Connecting Food usa IA e redistribui 21 mil toneladas de alimentos

A foodtech Connecting Food já redistribuiu mais de 21 mil toneladas de alimentos próprios para consumo que perderam valor comercial. A operação beneficiou 2 milhões de pessoas, contribuiu para 39 milhões de refeições e evitou a emissão de 50 mil toneladas de CO₂.
Fundada em 2016, a empresa transformou um processo inicialmente baseado em planilhas de Excel em uma plataforma com automação, inteligência de dados e recursos de inteligência artificial. A rede está presente em 325 cidades, nos 26 estados e no Distrito Federal.
Como funciona a redistribuição de alimentos
A Connecting Food conecta varejistas e indústrias a organizações sociais que atendem pessoas em situação de vulnerabilidade.

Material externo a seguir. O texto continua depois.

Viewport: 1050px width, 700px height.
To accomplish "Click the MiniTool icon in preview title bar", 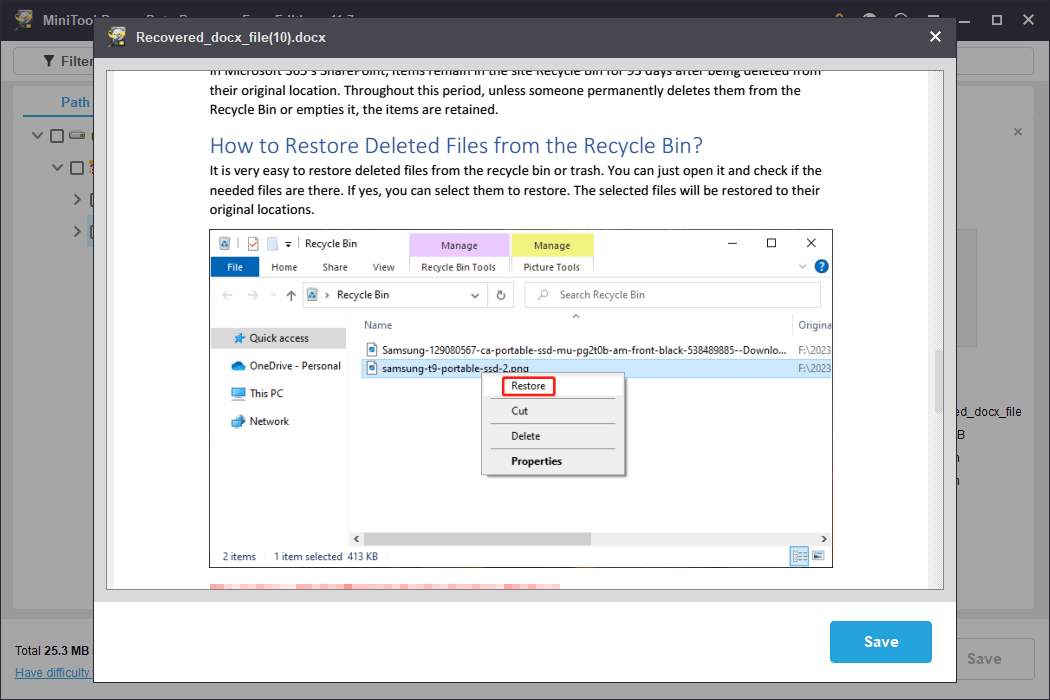I will 117,37.
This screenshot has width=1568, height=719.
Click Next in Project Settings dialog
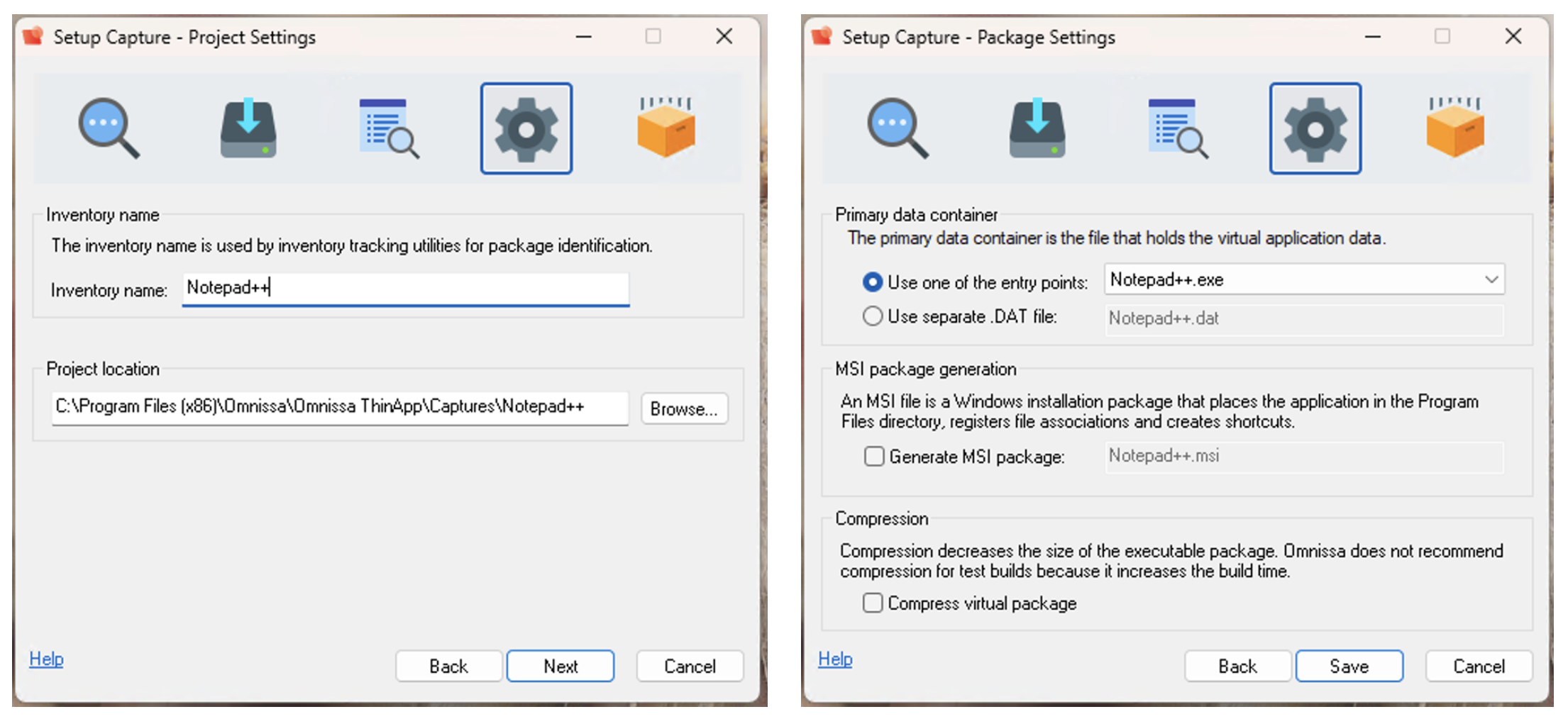[x=560, y=666]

Entram na plataforma produtos que continuam seguros para consumo, mas seriam descartados por razões estéticas, proximidade da validade ou excesso de estoque.
O sistema organiza os fluxos operacionais, identifica gargalos, prioriza ações e consolida dados de doadores e organizações. Com isso, as empresas acompanham o status das doações e geram indicadores de impacto social, ambiental e operacional.
Segundo a foodtech, a tecnologia reduz falhas e custos operacionais para as empresas doadoras. Para as organizações sociais, aumenta a previsibilidade no recebimento dos alimentos. Mais de 700 entidades integram a rede.
IA amplia escala e capacidade de análise
A inteligência artificial passou a apoiar decisões, antecipar demandas e acelerar o desenvolvimento da plataforma. A operação também produz diagnósticos territoriais para mapear excedentes, gargalos e oportunidades ao longo da cadeia alimentar.
A empresa atua como parceira técnica da agenda Brasil Sem Desperdício, iniciativa liderada no país pela WWF e vinculada à organização britânica WRAP. Também se articula com projetos como Todos à Mesa e Pacto Contra a Fome.
Entre as empresas conectadas à plataforma estão GPA, Assaí Atacadista, Proença Supermercados e Bauducco. A proposta é transformar doações pontuais em uma rotina contínua, mensurável e com maior eficiência logística.
O avanço ocorre em meio à meta global de reduzir pela metade as perdas e o desperdício de alimentos até 2030, reforçada por programa lançado pelo Programa das Nações Unidas para o Meio Ambiente no fim de 2025.